Beyond these pillars, our community is a mosaic of five other active working groups that we intentionally sustain, as they cover essential areas of our daily functioning. Ten altogether—we have had more, and we have had fewer—these are the ones currently in place.

On top of that, we have around ten active project groups with more focused scopes—either as part of working groups or standing alone.
In our experience, most of them emerge and dissolve naturally—rising when a specific need is “alive” and falling away once their purpose is fulfilled. This fluidity allows us to stay responsive to the needs of the land and the people at any given moment.
We celebrate individual initiatives as well, yet by default, we encourage everyone to join working and project groups, focusing our energy on collective efforts to reach our goals together.
Evolving Toward Distributed Power
While the Plenum remains the ultimate anchor of our collective responsibility, we are intentionally evolving toward a sociocratic structure. We are learning to trust the wisdom of our branches by distributing power to our working groups, gradually giving them clear “domains” and well-defined roles to act with purpose.

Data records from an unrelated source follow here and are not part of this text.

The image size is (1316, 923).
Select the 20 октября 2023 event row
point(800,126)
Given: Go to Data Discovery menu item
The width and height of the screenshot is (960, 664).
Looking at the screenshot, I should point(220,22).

In our experience, every step we take toward this intentional distribution of responsibility makes our daily lives smoother. We cherish our meetings as vital rhythms of connection and shared alignment, yet we believe that distributing power allows them to remain nourishing rather than exhausting. This balance allows us to step back into our collective power, reclaiming our energy for what truly matters: our relationships, our children, and the vibrant environment we share.